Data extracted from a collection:
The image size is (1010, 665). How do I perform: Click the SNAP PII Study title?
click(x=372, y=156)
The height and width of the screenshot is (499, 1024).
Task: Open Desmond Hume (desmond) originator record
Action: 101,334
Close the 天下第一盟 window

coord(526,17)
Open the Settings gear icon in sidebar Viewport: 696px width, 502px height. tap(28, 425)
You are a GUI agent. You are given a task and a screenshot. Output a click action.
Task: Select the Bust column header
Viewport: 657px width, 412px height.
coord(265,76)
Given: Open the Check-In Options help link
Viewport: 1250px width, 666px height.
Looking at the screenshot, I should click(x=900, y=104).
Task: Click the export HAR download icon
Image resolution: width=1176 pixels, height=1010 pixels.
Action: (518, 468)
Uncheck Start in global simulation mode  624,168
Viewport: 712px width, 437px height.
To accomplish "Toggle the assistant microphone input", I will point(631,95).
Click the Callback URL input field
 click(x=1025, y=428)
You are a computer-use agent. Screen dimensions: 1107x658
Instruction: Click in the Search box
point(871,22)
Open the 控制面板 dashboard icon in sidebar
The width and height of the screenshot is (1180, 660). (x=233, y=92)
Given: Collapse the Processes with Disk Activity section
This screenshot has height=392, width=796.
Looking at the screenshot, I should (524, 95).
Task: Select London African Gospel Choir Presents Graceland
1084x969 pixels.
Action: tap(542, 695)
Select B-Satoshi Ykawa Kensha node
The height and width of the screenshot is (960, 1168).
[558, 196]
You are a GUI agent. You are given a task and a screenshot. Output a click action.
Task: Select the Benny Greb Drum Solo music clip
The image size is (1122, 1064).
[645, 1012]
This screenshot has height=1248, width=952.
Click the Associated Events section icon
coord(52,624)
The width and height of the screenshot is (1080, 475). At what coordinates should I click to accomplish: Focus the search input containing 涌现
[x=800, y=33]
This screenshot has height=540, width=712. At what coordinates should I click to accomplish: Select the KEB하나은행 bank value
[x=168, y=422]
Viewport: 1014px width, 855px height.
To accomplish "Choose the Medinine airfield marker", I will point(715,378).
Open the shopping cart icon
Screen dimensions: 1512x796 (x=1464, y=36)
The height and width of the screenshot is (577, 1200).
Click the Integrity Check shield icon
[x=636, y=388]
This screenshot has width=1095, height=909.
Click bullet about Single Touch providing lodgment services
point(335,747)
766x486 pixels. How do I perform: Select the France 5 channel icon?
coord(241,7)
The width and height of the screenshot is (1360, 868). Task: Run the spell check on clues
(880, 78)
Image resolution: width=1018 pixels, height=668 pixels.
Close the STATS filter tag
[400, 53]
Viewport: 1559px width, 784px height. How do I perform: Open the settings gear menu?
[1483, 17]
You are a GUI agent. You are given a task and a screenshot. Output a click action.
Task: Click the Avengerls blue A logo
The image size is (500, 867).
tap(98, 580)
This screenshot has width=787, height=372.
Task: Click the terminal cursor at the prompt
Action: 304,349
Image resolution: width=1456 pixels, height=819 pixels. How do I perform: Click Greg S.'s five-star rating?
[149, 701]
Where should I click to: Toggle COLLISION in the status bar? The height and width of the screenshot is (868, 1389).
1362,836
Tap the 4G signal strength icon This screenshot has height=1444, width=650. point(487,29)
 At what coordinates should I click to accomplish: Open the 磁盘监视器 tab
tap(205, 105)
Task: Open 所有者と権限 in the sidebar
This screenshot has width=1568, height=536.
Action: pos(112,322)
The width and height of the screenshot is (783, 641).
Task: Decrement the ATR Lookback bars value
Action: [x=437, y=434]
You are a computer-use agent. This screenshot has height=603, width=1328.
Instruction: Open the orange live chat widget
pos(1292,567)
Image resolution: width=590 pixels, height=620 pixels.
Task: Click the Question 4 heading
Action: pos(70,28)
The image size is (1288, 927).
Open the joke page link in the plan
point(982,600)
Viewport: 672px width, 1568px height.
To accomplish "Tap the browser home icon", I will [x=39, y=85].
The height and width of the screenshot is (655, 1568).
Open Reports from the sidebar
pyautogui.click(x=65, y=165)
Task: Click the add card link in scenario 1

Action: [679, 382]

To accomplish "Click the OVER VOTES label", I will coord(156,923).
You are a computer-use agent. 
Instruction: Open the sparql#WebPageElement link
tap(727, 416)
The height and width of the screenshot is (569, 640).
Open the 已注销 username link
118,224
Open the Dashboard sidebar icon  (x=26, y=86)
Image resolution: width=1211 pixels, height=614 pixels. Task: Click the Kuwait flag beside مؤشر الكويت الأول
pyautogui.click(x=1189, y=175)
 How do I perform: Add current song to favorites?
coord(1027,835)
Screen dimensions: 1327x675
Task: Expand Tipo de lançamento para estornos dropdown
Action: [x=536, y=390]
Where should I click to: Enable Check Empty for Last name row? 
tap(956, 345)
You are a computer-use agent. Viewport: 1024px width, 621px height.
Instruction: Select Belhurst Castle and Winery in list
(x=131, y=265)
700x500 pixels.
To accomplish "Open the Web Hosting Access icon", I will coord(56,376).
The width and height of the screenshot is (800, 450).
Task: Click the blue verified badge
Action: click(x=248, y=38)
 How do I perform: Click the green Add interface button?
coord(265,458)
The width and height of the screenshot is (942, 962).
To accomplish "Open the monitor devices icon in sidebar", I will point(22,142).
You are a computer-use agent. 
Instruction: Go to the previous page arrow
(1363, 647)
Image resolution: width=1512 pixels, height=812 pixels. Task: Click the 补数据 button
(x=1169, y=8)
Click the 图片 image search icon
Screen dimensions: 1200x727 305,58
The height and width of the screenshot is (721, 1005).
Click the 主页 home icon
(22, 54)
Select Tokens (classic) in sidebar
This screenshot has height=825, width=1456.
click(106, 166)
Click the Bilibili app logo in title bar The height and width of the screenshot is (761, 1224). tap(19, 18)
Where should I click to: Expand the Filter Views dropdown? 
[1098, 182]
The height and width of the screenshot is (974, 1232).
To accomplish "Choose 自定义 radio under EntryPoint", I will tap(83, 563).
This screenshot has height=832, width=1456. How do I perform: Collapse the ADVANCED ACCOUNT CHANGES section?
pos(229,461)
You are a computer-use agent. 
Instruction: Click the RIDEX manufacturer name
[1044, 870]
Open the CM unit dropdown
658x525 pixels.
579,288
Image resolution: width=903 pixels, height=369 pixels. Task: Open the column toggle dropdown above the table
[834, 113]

◆ What you are asked to do ◆
Copy out all of the records verbatim.

◆ Response ◆
The image size is (1010, 665). How do I perform: Click the SNAP PII Study title?
click(x=372, y=156)
The height and width of the screenshot is (499, 1024).
Task: Open Desmond Hume (desmond) originator record
Action: 101,334
Close the 天下第一盟 window

coord(526,17)
Open the Settings gear icon in sidebar Viewport: 696px width, 502px height. tap(28, 425)
You are a GUI agent. You are given a task and a screenshot. Output a click action.
Task: Select the Bust column header
Viewport: 657px width, 412px height.
coord(265,76)
Given: Open the Check-In Options help link
Viewport: 1250px width, 666px height.
Looking at the screenshot, I should click(x=900, y=104).
Task: Click the export HAR download icon
Image resolution: width=1176 pixels, height=1010 pixels.
Action: (518, 468)
Uncheck Start in global simulation mode  624,168
Viewport: 712px width, 437px height.
To accomplish "Toggle the assistant microphone input", I will point(631,95).
Click the Callback URL input field
 click(x=1025, y=428)
You are a computer-use agent. Screen dimensions: 1107x658
Instruction: Click in the Search box
point(871,22)
Open the 控制面板 dashboard icon in sidebar
The width and height of the screenshot is (1180, 660). (x=233, y=92)
Given: Collapse the Processes with Disk Activity section
This screenshot has height=392, width=796.
Looking at the screenshot, I should (524, 95).
Task: Select London African Gospel Choir Presents Graceland
1084x969 pixels.
Action: tap(542, 695)
Select B-Satoshi Ykawa Kensha node
The height and width of the screenshot is (960, 1168).
[558, 196]
You are a GUI agent. You are given a task and a screenshot. Output a click action.
Task: Select the Benny Greb Drum Solo music clip
The image size is (1122, 1064).
[645, 1012]
This screenshot has height=1248, width=952.
Click the Associated Events section icon
coord(52,624)
The width and height of the screenshot is (1080, 475). At what coordinates should I click to accomplish: Focus the search input containing 涌现
[x=800, y=33]
This screenshot has height=540, width=712. At what coordinates should I click to accomplish: Select the KEB하나은행 bank value
[x=168, y=422]
Viewport: 1014px width, 855px height.
To accomplish "Choose the Medinine airfield marker", I will point(715,378).
Open the shopping cart icon
Screen dimensions: 1512x796 (x=1464, y=36)
The height and width of the screenshot is (577, 1200).
Click the Integrity Check shield icon
[x=636, y=388]
This screenshot has width=1095, height=909.
Click bullet about Single Touch providing lodgment services
point(335,747)
766x486 pixels. How do I perform: Select the France 5 channel icon?
coord(241,7)
The width and height of the screenshot is (1360, 868). Task: Run the spell check on clues
(880, 78)
Image resolution: width=1018 pixels, height=668 pixels.
Close the STATS filter tag
[400, 53]
Viewport: 1559px width, 784px height. How do I perform: Open the settings gear menu?
[1483, 17]
You are a GUI agent. You are given a task and a screenshot. Output a click action.
Task: Click the Avengerls blue A logo
The image size is (500, 867).
tap(98, 580)
This screenshot has width=787, height=372.
Task: Click the terminal cursor at the prompt
Action: 304,349
Image resolution: width=1456 pixels, height=819 pixels. How do I perform: Click Greg S.'s five-star rating?
[149, 701]
Where should I click to: Toggle COLLISION in the status bar? The height and width of the screenshot is (868, 1389).
1362,836
Tap the 4G signal strength icon This screenshot has height=1444, width=650. point(487,29)
 At what coordinates should I click to accomplish: Open the 磁盘监视器 tab
tap(205, 105)
Task: Open 所有者と権限 in the sidebar
This screenshot has width=1568, height=536.
Action: pos(112,322)
The width and height of the screenshot is (783, 641).
Task: Decrement the ATR Lookback bars value
Action: [x=437, y=434]
You are a computer-use agent. This screenshot has height=603, width=1328.
Instruction: Open the orange live chat widget
pos(1292,567)
Image resolution: width=590 pixels, height=620 pixels.
Task: Click the Question 4 heading
Action: pos(70,28)
The image size is (1288, 927).
Open the joke page link in the plan
point(982,600)
Viewport: 672px width, 1568px height.
To accomplish "Tap the browser home icon", I will [x=39, y=85].
The height and width of the screenshot is (655, 1568).
Open Reports from the sidebar
pyautogui.click(x=65, y=165)
Task: Click the add card link in scenario 1

Action: [679, 382]

To accomplish "Click the OVER VOTES label", I will coord(156,923).
You are a computer-use agent. 
Instruction: Open the sparql#WebPageElement link
tap(727, 416)
The height and width of the screenshot is (569, 640).
Open the 已注销 username link
118,224
Open the Dashboard sidebar icon  (x=26, y=86)
Image resolution: width=1211 pixels, height=614 pixels. Task: Click the Kuwait flag beside مؤشر الكويت الأول
pyautogui.click(x=1189, y=175)
 How do I perform: Add current song to favorites?
coord(1027,835)
Screen dimensions: 1327x675
Task: Expand Tipo de lançamento para estornos dropdown
Action: [x=536, y=390]
Where should I click to: Enable Check Empty for Last name row? 
tap(956, 345)
You are a computer-use agent. Viewport: 1024px width, 621px height.
Instruction: Select Belhurst Castle and Winery in list
(x=131, y=265)
700x500 pixels.
To accomplish "Open the Web Hosting Access icon", I will coord(56,376).
The width and height of the screenshot is (800, 450).
Task: Click the blue verified badge
Action: click(x=248, y=38)
 How do I perform: Click the green Add interface button?
coord(265,458)
The width and height of the screenshot is (942, 962).
To accomplish "Open the monitor devices icon in sidebar", I will point(22,142).
You are a computer-use agent. 
Instruction: Go to the previous page arrow
(1363, 647)
Image resolution: width=1512 pixels, height=812 pixels. Task: Click the 补数据 button
(x=1169, y=8)
Click the 图片 image search icon
Screen dimensions: 1200x727 305,58
The height and width of the screenshot is (721, 1005).
Click the 主页 home icon
(22, 54)
Select Tokens (classic) in sidebar
This screenshot has height=825, width=1456.
click(106, 166)
Click the Bilibili app logo in title bar The height and width of the screenshot is (761, 1224). tap(19, 18)
Where should I click to: Expand the Filter Views dropdown? 
[1098, 182]
The height and width of the screenshot is (974, 1232).
To accomplish "Choose 自定义 radio under EntryPoint", I will tap(83, 563).
This screenshot has height=832, width=1456. How do I perform: Collapse the ADVANCED ACCOUNT CHANGES section?
pos(229,461)
You are a computer-use agent. 
Instruction: Click the RIDEX manufacturer name
[1044, 870]
Open the CM unit dropdown
658x525 pixels.
579,288
Image resolution: width=903 pixels, height=369 pixels. Task: Open the column toggle dropdown above the table
[834, 113]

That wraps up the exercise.